本书作者

Kevin D.Mitnick（凯文.米特尼克）曾是“黑客”的代名词，他开创了“社会工程学”，是历史上最令FBI头痛的计算机顽徒之一，商业和政府机构都惧他三分；米特尼克的黑客生涯充满传奇，15岁就成功侵入北美空中防务指挥系统，翻遍了美国指向前苏联及其盟国的所有核弹头的数据资料。之后，防守最严密的美国网络系统（美国国防部、五角大楼、中央情报局、美国国家税务局、纽约花旗银行）都成了他闲庭信步之处。
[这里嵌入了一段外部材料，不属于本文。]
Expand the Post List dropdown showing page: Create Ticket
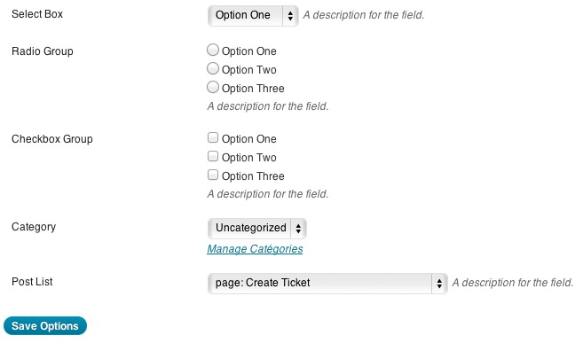The image size is (583, 351). click(327, 283)
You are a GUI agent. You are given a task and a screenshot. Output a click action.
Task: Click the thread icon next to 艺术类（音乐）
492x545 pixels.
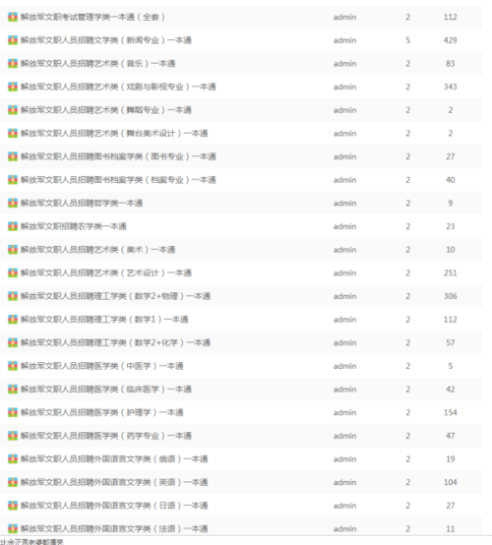(13, 64)
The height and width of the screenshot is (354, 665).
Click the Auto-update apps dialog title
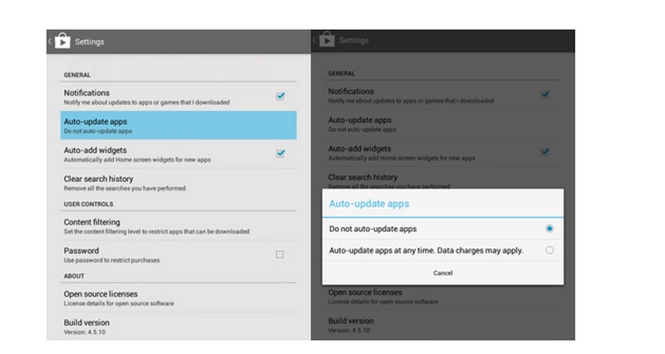[x=369, y=203]
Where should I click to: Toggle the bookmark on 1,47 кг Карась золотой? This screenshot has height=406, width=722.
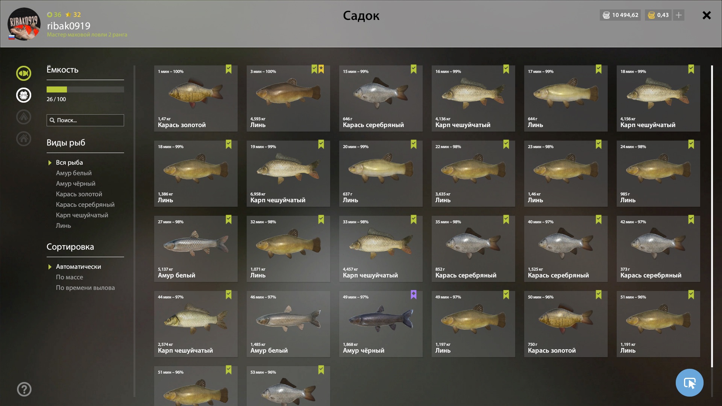(x=229, y=69)
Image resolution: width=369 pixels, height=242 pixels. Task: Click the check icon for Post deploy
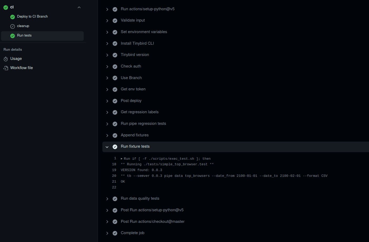pos(115,101)
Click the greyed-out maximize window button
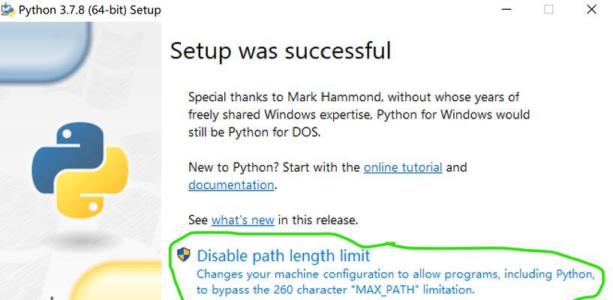 click(x=548, y=9)
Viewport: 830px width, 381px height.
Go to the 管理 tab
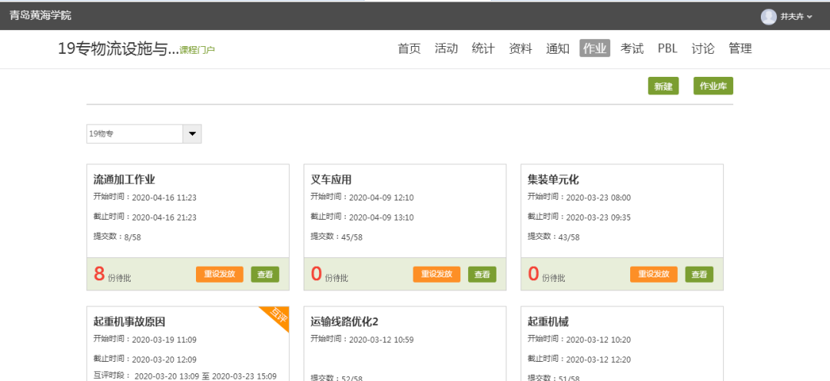739,48
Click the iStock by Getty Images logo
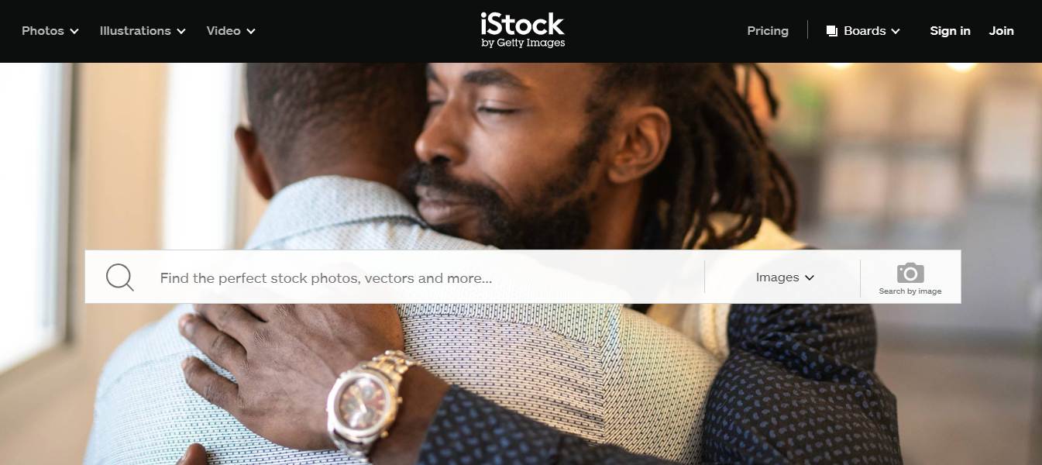Image resolution: width=1042 pixels, height=465 pixels. (522, 30)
米特尼克也是全球首个遭到通缉和逮捕的黑客，出狱后曾一度被禁用计算机和互联网，甚至包括手机和调制解调器。
后来，米特尼克金盆洗手，洗心革面，成了全球最受欢迎的计算机安全专家之一，担任多家企业的安全顾问，并与他人合作成立了洛杉矶咨询公司Defensive Thinking。米特尼克曾登上CourtTV、“早安，美国”、“60分钟”、CNN的“头条新闻”等电视节目，也曾在洛杉矶的KFI AM 640主持每周一次的访谈节目。米特尼克的文章散见于各大新闻杂志和行业杂志，他已多次在重要活动上发表主题演讲。

社交工程

社交工程（Social Engineering）利用影响力和说服力来欺骗人们，使他们相信社交工程师所假冒的身份，或者被社交工程师所操纵。因此，社交工程师能够利用这些人来得到想要的信息，此过程中可能用到技术手段，也可能根本不用技术手段。

摘记

攻击者的艺术

1、看似无害的信息带来的损害

社交领域的基本策略：获取那些在尚未造成危害时公司职员认为无害的信息。“把关键的问题隐藏在无关紧要的问题当中”。
- 我们应该对重要的信息有敏感性，提起足够的重视。
就像在拼图游戏中一样，每条信息本身可能并不相干。但是很多信息组合到一起时，一个清晰地画面就浮现在眼前了。
- 不要向任何人透露任何关于个人或公司内部的信息或身份标识，除非你能听出他（她）的声音，而且他（她）确实需要知道这些信息。
正如一句古老的谚语所言，真正的多疑者，可能确有其敌人。我们要假定每个商业机构都有自己的敌人——那些试图通过攻击网络基础设施来窃取商业机密的攻击者。不要使自己成为计算机的牺牲品——现在是该采取必要的防范的措施，通过深思熟虑的安全政策和规程来实施适当的控制的时候了。

预防

公司有责任让职员知道，对非公共信息的不当处理可能导致非常严重的后果
一个考虑周全的信息安全政策，加上适当的教育和培训，可以极大地增加职员们正确处理公司商业信息的意识。
信息分类政策能够帮助你从信息泄露的角度来实现正确的控制。若没有信息分类政策，则所有的内部信息，除非有特殊说明，否则都应视为机密。

2、直接攻击：开门见山地索取

信任同伴是人类的天性，尤其当对方的请求通过了合理性测试的时候。社交工程师利用这个常识来对付他们的目标对象，从而达到自己的目的。
公司为保护信息资产制定政策后，所做的安全培训必须针对公司的每个员工，而不是仅仅针对那些有权通过电子或物理方式访问到公司IT资产的人。
不要总认为所有的社交工程攻击都需要经过精心的策划，都非常复杂以至于在尚未完成之前可能就被发觉到了。有些攻击非常简单，只需直进直出，打完就走，甚至仅仅是——开门见山的索取。